YOUR OBJECTIVE
A verbatim reproduction of every entry is the expected answer.

RECORDS SUPPLIED
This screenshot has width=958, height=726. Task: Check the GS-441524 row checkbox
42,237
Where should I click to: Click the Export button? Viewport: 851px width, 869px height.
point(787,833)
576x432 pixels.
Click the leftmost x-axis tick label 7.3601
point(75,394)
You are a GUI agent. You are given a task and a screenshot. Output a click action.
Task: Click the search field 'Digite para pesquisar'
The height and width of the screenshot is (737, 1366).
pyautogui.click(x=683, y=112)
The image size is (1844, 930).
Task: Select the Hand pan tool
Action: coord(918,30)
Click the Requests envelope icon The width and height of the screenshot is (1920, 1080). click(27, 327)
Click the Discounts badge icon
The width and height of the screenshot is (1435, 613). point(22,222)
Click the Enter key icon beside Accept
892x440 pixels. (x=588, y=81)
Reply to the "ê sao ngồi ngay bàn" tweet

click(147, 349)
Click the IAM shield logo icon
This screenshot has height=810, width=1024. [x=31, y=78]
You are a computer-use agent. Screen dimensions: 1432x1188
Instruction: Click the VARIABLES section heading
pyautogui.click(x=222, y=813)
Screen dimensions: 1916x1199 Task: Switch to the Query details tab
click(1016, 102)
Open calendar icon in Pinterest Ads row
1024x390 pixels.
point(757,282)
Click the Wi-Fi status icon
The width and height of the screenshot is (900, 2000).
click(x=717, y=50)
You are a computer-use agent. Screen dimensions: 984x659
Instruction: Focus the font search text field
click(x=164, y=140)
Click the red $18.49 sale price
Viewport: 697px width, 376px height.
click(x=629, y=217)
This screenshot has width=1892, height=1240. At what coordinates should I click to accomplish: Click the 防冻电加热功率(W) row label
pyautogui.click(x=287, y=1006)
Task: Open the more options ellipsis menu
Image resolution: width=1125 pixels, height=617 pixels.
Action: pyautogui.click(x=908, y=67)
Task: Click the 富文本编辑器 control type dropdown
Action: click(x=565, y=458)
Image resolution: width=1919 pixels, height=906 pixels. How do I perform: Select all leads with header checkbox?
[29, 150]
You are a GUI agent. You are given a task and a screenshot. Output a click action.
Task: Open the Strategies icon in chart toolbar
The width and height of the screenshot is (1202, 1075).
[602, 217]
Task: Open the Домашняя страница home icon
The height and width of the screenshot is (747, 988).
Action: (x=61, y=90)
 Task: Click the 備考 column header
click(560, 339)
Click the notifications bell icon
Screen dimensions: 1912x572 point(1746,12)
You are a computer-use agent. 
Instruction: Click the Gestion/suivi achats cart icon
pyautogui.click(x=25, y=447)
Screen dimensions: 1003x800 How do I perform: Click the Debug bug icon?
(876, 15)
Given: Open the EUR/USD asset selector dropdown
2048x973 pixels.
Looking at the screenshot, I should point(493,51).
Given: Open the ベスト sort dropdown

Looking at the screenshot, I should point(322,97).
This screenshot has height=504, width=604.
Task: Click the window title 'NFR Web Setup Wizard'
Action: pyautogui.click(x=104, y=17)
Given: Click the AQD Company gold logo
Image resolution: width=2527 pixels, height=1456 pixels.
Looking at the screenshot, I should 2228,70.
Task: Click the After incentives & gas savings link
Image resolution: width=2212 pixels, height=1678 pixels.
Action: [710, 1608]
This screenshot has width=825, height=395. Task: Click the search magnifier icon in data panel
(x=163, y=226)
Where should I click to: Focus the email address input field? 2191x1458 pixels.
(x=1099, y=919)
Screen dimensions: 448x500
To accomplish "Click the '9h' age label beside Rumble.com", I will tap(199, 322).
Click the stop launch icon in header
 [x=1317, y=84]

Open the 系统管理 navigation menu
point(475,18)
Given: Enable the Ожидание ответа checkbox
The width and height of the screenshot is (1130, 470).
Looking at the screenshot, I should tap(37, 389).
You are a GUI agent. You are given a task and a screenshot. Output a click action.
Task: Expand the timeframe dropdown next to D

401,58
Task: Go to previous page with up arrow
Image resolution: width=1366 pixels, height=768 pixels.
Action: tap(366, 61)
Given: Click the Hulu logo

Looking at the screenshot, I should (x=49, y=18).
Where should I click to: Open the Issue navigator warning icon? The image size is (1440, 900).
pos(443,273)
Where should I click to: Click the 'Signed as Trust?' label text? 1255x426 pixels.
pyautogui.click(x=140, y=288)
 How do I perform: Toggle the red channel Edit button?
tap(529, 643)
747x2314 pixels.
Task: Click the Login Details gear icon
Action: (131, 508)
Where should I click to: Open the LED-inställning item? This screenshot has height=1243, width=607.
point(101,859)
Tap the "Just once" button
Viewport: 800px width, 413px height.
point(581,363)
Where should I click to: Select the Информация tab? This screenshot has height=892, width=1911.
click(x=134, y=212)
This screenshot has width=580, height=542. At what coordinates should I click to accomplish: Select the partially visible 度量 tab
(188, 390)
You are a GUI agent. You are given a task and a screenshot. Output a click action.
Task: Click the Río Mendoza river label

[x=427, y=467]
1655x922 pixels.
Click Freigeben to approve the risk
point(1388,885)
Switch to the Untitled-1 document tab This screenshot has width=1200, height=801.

FINAL ANSWER
This screenshot has width=958, height=726. Task: Check the GS-441524 row checkbox
42,237
Where should I click to: Click the Export button? Viewport: 851px width, 869px height.
point(787,833)
576x432 pixels.
Click the leftmost x-axis tick label 7.3601
point(75,394)
You are a GUI agent. You are given a task and a screenshot. Output a click action.
Task: Click the search field 'Digite para pesquisar'
The height and width of the screenshot is (737, 1366).
pyautogui.click(x=683, y=112)
The image size is (1844, 930).
Task: Select the Hand pan tool
Action: coord(918,30)
Click the Requests envelope icon The width and height of the screenshot is (1920, 1080). click(27, 327)
Click the Discounts badge icon
The width and height of the screenshot is (1435, 613). point(22,222)
Click the Enter key icon beside Accept
892x440 pixels. (x=588, y=81)
Reply to the "ê sao ngồi ngay bàn" tweet

click(147, 349)
Click the IAM shield logo icon
This screenshot has height=810, width=1024. [x=31, y=78]
You are a computer-use agent. Screen dimensions: 1432x1188
Instruction: Click the VARIABLES section heading
pyautogui.click(x=222, y=813)
Screen dimensions: 1916x1199 Task: Switch to the Query details tab
click(1016, 102)
Open calendar icon in Pinterest Ads row
1024x390 pixels.
point(757,282)
Click the Wi-Fi status icon
The width and height of the screenshot is (900, 2000).
click(x=717, y=50)
You are a computer-use agent. Screen dimensions: 984x659
Instruction: Focus the font search text field
click(x=164, y=140)
Click the red $18.49 sale price
Viewport: 697px width, 376px height.
click(x=629, y=217)
This screenshot has width=1892, height=1240. At what coordinates should I click to accomplish: Click the 防冻电加热功率(W) row label
pyautogui.click(x=287, y=1006)
Task: Open the more options ellipsis menu
Image resolution: width=1125 pixels, height=617 pixels.
Action: pyautogui.click(x=908, y=67)
Task: Click the 富文本编辑器 control type dropdown
Action: click(x=565, y=458)
Image resolution: width=1919 pixels, height=906 pixels. How do I perform: Select all leads with header checkbox?
[29, 150]
You are a GUI agent. You are given a task and a screenshot. Output a click action.
Task: Open the Strategies icon in chart toolbar
The width and height of the screenshot is (1202, 1075).
[602, 217]
Task: Open the Домашняя страница home icon
The height and width of the screenshot is (747, 988).
Action: (x=61, y=90)
 Task: Click the 備考 column header
click(560, 339)
Click the notifications bell icon
Screen dimensions: 1912x572 point(1746,12)
You are a computer-use agent. 
Instruction: Click the Gestion/suivi achats cart icon
pyautogui.click(x=25, y=447)
Screen dimensions: 1003x800 How do I perform: Click the Debug bug icon?
(876, 15)
Given: Open the EUR/USD asset selector dropdown
2048x973 pixels.
Looking at the screenshot, I should point(493,51).
Given: Open the ベスト sort dropdown

Looking at the screenshot, I should point(322,97).
This screenshot has height=504, width=604.
Task: Click the window title 'NFR Web Setup Wizard'
Action: pyautogui.click(x=104, y=17)
Given: Click the AQD Company gold logo
Image resolution: width=2527 pixels, height=1456 pixels.
Looking at the screenshot, I should 2228,70.
Task: Click the After incentives & gas savings link
Image resolution: width=2212 pixels, height=1678 pixels.
Action: [710, 1608]
This screenshot has width=825, height=395. Task: Click the search magnifier icon in data panel
(x=163, y=226)
Where should I click to: Focus the email address input field? 2191x1458 pixels.
(x=1099, y=919)
Screen dimensions: 448x500
To accomplish "Click the '9h' age label beside Rumble.com", I will tap(199, 322).
Click the stop launch icon in header
 [x=1317, y=84]

Open the 系统管理 navigation menu
point(475,18)
Given: Enable the Ожидание ответа checkbox
The width and height of the screenshot is (1130, 470).
Looking at the screenshot, I should tap(37, 389).
You are a GUI agent. You are given a task and a screenshot. Output a click action.
Task: Expand the timeframe dropdown next to D

401,58
Task: Go to previous page with up arrow
Image resolution: width=1366 pixels, height=768 pixels.
Action: tap(366, 61)
Given: Click the Hulu logo

Looking at the screenshot, I should (x=49, y=18).
Where should I click to: Open the Issue navigator warning icon? The image size is (1440, 900).
pos(443,273)
Where should I click to: Click the 'Signed as Trust?' label text? 1255x426 pixels.
pyautogui.click(x=140, y=288)
 How do I perform: Toggle the red channel Edit button?
tap(529, 643)
747x2314 pixels.
Task: Click the Login Details gear icon
Action: (131, 508)
Where should I click to: Open the LED-inställning item? This screenshot has height=1243, width=607.
point(101,859)
Tap the "Just once" button
Viewport: 800px width, 413px height.
point(581,363)
Where should I click to: Select the Информация tab? This screenshot has height=892, width=1911.
click(x=134, y=212)
This screenshot has width=580, height=542. At what coordinates should I click to accomplish: Select the partially visible 度量 tab
(188, 390)
You are a GUI agent. You are given a task and a screenshot. Output a click action.
Task: Click the Río Mendoza river label

[x=427, y=467]
1655x922 pixels.
Click Freigeben to approve the risk
point(1388,885)
Switch to the Untitled-1 document tab This screenshot has width=1200, height=801.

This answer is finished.